Cuando ambos terminaron, Edward se inclinó hacia adelante, tomando la mano de Clarissa entre las suyas.
—¿Lista para nuestra próxima aventura? —preguntó, su voz teñida de emoción.
Ella asintió, sus ojos llenos de curiosidad.
—¿A dónde vamos exactamente? Solo me dijiste que sería un lugar especial.
Edward se recostó en su silla, disfrutando de la oportunidad de revelar un poco más.
—Vamos a Bath. Es una ciudad preciosa, famosa por sus termas y su arquitectura georgiana. Pero no vamos solo como turistas. Hay un lugar especial que quiero mostrarte.
Clarissa ladeó la cabeza, intrigada.
—¿Un lugar especial?
Edward asintió, sonriendo.
—Es una casa familiar. Mi padre la compró hace muchos años como un lugar de retiro para la familia. Está rodeada por colinas verdes y campos floridos. Cuando era niño, solíamos pasar allí los veranos. Quiero que la veas, que la sientas como parte de nuestro mundo, porque ahora también es tuya.

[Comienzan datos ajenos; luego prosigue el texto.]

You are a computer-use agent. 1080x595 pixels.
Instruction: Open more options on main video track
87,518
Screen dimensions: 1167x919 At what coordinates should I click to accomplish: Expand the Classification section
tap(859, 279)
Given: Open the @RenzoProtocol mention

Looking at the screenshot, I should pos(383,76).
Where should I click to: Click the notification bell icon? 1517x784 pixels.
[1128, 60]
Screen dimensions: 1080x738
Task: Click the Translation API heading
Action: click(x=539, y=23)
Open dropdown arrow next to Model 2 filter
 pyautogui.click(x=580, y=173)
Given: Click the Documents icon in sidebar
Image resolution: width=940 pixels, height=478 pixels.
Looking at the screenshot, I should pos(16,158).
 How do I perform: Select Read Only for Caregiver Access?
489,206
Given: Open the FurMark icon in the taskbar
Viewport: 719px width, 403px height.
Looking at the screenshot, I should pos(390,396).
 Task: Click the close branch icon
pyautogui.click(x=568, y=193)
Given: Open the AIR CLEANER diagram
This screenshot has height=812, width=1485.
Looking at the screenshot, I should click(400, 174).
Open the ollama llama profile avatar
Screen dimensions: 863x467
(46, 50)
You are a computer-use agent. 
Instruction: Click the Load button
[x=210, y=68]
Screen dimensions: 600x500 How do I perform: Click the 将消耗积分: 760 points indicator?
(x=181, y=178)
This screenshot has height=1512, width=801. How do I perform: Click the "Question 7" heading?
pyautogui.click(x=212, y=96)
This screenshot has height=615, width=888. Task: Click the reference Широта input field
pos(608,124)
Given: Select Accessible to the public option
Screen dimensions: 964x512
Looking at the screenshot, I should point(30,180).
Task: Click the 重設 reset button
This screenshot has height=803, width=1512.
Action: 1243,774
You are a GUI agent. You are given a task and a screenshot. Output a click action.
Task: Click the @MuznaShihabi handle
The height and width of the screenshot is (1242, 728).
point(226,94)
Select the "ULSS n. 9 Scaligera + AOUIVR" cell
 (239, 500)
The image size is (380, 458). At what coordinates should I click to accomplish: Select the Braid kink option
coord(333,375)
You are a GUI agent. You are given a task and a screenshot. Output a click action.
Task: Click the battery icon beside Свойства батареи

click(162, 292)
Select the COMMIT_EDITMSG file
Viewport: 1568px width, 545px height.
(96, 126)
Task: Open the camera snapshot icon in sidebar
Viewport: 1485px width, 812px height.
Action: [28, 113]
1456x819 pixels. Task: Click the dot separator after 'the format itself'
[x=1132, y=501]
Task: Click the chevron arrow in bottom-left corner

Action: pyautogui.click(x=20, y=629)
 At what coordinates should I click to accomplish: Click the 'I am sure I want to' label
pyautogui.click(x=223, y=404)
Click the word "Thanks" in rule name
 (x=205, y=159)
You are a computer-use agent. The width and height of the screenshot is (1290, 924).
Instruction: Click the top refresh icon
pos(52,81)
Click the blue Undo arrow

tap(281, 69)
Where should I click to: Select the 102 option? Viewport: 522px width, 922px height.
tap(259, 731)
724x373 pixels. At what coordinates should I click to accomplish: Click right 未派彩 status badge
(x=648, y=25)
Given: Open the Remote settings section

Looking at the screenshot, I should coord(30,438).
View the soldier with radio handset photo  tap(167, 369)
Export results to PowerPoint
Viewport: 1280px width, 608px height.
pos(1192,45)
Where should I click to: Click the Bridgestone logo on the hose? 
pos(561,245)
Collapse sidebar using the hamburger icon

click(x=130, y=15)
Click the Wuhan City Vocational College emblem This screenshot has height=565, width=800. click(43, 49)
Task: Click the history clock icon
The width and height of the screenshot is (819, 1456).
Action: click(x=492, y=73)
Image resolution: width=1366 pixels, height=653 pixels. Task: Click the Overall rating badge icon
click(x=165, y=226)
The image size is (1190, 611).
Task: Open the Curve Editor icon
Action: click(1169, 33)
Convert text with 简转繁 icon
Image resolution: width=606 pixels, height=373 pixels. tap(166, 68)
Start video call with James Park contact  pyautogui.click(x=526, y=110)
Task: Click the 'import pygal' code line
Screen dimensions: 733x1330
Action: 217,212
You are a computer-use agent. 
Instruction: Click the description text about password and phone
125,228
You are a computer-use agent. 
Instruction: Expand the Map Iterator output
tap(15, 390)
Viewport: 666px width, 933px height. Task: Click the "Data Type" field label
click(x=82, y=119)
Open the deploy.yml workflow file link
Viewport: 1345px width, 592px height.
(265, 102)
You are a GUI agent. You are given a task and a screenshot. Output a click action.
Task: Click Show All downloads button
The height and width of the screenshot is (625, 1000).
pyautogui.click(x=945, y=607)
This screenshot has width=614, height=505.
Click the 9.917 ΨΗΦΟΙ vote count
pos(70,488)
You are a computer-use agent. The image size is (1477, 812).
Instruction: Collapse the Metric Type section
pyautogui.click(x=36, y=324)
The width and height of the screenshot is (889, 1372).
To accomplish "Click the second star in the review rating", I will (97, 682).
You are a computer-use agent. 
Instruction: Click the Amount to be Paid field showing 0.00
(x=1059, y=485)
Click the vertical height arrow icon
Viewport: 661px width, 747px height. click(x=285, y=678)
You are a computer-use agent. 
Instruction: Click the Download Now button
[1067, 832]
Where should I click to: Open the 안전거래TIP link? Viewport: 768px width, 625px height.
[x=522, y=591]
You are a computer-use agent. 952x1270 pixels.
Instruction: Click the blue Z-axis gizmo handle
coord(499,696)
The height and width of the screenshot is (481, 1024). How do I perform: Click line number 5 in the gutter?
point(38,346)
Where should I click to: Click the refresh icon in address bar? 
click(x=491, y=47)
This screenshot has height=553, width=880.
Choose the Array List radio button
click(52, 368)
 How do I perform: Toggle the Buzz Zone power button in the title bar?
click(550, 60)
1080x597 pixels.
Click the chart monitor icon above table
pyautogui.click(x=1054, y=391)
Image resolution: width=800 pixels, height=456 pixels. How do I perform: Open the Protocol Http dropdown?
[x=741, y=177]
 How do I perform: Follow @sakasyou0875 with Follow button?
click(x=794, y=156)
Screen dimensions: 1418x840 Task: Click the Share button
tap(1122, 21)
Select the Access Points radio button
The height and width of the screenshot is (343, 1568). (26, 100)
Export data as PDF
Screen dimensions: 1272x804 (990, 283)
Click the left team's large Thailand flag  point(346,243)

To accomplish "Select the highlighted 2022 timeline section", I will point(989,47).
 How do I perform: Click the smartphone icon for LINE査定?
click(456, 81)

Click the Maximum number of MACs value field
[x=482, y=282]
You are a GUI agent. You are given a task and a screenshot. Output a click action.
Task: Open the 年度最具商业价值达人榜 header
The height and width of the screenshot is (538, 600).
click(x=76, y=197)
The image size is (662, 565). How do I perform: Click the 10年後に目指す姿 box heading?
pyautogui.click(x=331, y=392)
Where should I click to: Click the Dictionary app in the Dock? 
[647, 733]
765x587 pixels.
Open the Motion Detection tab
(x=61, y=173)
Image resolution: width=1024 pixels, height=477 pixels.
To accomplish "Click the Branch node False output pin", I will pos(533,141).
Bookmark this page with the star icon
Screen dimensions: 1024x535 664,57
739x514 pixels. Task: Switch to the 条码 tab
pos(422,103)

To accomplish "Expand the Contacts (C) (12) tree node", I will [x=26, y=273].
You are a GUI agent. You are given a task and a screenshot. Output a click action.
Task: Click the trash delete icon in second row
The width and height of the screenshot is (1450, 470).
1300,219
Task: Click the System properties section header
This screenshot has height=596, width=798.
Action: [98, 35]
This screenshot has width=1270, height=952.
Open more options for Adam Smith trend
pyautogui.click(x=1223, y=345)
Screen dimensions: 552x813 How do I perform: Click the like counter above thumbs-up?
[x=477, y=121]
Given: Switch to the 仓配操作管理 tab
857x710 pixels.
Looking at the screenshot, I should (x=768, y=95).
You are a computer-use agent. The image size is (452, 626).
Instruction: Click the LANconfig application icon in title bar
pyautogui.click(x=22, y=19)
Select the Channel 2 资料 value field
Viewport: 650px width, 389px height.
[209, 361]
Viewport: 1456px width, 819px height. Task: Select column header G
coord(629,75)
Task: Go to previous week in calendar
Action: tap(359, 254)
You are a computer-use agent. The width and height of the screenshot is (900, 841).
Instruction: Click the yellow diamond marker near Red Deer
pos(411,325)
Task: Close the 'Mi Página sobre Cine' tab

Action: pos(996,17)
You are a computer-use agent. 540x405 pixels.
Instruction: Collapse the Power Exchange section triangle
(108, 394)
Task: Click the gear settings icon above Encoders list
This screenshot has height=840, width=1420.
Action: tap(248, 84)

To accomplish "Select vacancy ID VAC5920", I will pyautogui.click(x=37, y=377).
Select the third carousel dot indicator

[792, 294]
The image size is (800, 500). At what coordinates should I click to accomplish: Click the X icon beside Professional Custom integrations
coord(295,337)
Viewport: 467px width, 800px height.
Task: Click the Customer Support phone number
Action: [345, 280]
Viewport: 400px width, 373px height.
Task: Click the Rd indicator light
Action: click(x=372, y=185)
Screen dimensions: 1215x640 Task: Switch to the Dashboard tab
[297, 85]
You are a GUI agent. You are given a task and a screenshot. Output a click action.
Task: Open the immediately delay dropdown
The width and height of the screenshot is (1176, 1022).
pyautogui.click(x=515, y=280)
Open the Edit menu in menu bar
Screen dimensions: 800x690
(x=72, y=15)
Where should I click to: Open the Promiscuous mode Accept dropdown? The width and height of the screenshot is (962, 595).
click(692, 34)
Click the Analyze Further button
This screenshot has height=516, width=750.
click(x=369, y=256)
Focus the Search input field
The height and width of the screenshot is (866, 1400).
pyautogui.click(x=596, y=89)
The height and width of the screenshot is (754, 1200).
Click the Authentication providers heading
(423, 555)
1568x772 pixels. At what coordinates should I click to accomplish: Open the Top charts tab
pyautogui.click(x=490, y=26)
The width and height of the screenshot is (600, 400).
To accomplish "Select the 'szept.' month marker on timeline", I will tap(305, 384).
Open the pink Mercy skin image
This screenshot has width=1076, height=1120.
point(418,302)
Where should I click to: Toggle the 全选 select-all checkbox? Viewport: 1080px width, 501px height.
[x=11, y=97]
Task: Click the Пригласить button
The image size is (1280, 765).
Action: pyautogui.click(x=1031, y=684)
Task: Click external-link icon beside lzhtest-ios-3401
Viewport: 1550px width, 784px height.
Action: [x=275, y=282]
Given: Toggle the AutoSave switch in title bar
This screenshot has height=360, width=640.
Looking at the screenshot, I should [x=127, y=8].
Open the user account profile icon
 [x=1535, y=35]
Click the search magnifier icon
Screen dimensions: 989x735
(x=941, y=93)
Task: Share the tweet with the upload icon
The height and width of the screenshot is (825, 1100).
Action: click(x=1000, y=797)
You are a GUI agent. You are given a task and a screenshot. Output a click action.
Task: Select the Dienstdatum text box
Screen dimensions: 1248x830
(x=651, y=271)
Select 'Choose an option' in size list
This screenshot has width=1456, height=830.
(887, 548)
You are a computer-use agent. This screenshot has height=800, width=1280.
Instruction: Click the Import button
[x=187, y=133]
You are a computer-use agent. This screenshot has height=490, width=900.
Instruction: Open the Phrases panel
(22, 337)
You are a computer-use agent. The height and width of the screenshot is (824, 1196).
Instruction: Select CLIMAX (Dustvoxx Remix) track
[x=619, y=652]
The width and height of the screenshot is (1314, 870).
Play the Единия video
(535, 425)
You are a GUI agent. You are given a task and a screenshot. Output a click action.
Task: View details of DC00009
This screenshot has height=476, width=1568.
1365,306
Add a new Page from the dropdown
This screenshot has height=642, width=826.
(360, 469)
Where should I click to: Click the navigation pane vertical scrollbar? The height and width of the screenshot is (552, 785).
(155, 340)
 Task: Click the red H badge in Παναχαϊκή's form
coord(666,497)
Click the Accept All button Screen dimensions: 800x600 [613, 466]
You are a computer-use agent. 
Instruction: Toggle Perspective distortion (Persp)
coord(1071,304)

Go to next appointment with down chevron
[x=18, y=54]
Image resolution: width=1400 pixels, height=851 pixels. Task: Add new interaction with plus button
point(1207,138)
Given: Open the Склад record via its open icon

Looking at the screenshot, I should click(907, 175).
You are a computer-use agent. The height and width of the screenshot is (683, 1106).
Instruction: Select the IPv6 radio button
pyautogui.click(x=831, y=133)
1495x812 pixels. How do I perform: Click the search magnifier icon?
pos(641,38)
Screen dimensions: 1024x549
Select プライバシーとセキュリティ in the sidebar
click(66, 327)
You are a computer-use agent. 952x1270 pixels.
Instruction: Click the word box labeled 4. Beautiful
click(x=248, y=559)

Clarissa sintió cómo su pecho se llenaba de una calidez indescriptible. La idea de descubrir más sobre la historia de Edward y compartir esos lugares tan significativos para él hacía que su corazón latiera con fuerza. Dándose cuenta que al abrir su corazón a su esposo, estaban compartiendo momentos únicos y especiales que no habían vivido en su pasado.
—Suena maravilloso. No puedo esperar para verla.
Edward se inclinó hacia adelante, mirándola a los ojos.
—Quiero que construyamos recuerdos allí, Clarissa. Que sea un lugar donde volvamos en los años por venir, tal vez con una familia propia.
Ella sonrió, sonrojándose ligeramente ante la insinuación, y apretó su mano con ternura.
—Entonces será nuestro lugar especial.
Edward se levantó, extendiéndole la mano para ayudarla a ponerse de pie.
—Así será, mi amor. Ahora, vamos a prepararnos. El viaje nos espera.